=== SUPPLIED DATA ===

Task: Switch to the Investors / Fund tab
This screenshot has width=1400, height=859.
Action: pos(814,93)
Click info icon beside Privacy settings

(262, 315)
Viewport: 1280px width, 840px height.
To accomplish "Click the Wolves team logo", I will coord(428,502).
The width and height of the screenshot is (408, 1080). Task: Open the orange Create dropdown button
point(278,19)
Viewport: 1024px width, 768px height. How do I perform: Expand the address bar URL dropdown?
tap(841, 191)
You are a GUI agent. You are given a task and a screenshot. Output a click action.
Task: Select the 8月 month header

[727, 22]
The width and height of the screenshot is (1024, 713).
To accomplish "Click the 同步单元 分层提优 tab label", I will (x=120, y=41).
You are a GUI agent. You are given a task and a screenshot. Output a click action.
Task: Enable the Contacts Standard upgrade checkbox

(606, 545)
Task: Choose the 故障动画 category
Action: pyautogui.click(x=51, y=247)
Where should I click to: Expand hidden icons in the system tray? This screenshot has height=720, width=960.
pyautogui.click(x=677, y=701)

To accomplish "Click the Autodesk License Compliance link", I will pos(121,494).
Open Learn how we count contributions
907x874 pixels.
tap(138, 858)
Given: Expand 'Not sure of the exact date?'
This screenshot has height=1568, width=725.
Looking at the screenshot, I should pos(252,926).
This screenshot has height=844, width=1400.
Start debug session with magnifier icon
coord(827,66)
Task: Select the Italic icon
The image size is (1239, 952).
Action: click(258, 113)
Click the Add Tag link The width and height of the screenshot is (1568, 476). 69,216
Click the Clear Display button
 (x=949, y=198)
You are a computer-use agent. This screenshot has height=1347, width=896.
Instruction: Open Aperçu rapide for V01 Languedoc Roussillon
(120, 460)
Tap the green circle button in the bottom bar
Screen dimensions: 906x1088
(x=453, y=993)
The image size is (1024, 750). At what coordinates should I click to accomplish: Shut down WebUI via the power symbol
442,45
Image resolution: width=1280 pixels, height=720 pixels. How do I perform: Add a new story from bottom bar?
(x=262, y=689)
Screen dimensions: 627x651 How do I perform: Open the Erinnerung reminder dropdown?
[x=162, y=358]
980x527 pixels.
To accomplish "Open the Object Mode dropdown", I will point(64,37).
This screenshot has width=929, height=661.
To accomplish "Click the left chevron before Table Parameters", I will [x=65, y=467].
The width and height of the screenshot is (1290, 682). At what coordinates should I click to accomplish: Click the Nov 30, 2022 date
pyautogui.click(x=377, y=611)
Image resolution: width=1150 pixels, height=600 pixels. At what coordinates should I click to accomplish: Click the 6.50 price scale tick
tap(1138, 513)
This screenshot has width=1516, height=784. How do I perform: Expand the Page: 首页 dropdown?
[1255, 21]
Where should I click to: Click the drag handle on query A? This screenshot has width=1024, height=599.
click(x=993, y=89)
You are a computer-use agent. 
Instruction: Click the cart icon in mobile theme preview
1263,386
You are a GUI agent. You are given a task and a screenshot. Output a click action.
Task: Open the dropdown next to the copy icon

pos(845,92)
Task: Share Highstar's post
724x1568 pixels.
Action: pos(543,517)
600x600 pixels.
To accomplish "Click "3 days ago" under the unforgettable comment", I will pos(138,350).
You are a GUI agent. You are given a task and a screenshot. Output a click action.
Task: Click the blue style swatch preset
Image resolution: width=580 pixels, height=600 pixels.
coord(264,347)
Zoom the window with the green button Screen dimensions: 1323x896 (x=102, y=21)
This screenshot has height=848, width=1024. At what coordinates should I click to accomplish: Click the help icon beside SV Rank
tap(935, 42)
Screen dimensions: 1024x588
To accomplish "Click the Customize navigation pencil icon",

===

__WORK INSTRUCTION__. All lines above with "green" in them should be returned.

__ANSWER TO THIS EXERCISE__.
Tap the green circle button in the bottom bar
Zoom the window with the green button Screen dimensions: 1323x896 (x=102, y=21)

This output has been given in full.